→ **TASK INSTRUCTIONS**
Please list every line of the records that contains the string "dialog".

→ **Saved entries**
Segment Open
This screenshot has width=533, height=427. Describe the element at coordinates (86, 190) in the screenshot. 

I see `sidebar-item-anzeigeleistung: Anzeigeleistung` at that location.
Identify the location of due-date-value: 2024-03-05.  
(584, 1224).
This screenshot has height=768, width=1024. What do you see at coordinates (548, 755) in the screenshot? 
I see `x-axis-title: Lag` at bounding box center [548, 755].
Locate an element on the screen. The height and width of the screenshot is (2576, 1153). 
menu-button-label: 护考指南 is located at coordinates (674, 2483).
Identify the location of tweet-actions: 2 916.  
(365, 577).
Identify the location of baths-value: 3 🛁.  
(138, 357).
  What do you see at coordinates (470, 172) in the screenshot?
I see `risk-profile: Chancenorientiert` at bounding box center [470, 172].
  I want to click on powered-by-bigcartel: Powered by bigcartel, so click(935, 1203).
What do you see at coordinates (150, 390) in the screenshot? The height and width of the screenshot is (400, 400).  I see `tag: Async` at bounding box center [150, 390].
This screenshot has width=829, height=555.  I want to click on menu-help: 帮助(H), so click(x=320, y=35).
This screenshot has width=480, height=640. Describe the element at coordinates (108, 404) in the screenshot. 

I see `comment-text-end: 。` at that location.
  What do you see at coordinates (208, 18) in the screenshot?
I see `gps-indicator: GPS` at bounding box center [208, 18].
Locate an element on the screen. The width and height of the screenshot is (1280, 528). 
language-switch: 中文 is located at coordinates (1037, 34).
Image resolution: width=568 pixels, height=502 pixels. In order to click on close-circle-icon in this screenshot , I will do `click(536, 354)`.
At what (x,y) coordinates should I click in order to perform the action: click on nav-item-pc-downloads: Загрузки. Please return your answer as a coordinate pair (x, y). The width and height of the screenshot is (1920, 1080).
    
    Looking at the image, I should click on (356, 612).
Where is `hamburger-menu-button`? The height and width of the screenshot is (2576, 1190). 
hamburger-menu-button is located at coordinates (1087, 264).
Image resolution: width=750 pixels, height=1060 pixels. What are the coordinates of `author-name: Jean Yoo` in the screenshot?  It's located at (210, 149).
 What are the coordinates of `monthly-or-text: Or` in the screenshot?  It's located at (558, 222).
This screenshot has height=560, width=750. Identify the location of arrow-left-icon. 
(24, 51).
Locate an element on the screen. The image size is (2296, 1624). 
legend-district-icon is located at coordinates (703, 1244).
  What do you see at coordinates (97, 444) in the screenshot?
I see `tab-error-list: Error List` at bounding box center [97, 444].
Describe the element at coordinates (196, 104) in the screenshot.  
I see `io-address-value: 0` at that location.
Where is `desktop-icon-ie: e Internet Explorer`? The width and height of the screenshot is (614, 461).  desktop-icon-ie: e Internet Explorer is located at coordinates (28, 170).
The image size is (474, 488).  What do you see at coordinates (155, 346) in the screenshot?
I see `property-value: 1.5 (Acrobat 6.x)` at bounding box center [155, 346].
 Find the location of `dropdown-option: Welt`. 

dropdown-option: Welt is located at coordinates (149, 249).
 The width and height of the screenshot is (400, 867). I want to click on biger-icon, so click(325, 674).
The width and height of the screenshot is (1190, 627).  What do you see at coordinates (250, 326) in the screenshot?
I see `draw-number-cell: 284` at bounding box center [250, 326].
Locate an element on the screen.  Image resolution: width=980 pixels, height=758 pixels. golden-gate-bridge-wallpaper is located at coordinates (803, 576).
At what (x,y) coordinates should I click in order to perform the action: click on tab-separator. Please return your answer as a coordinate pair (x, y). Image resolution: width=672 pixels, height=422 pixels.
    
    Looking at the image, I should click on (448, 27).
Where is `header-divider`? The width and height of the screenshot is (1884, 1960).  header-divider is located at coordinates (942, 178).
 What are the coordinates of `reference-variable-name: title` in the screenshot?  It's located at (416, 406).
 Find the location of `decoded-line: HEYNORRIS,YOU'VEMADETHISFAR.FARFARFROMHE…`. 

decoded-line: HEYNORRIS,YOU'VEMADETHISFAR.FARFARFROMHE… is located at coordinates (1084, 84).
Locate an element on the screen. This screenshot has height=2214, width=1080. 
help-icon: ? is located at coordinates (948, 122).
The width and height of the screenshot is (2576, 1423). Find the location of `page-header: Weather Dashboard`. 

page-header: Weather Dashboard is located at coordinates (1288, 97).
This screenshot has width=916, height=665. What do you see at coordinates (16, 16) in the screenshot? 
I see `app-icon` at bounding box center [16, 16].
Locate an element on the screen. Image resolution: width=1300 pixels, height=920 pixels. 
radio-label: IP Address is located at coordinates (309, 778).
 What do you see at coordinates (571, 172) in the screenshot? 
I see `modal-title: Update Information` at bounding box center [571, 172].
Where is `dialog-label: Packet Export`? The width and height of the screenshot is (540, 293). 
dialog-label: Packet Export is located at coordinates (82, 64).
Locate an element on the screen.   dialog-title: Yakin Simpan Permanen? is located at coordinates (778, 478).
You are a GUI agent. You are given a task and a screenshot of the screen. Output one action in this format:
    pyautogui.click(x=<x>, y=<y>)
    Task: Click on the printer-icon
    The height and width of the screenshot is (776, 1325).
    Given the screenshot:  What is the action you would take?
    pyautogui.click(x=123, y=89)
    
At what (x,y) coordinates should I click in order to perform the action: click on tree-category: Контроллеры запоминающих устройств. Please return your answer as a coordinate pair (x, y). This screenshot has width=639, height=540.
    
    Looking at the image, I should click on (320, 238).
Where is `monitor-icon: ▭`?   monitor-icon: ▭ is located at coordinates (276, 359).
Segment Closed
→ **RESULT**
Where is `dialog-label: Packet Export`? The width and height of the screenshot is (540, 293). 
dialog-label: Packet Export is located at coordinates (82, 64).
Locate an element on the screen.   dialog-title: Yakin Simpan Permanen? is located at coordinates (778, 478).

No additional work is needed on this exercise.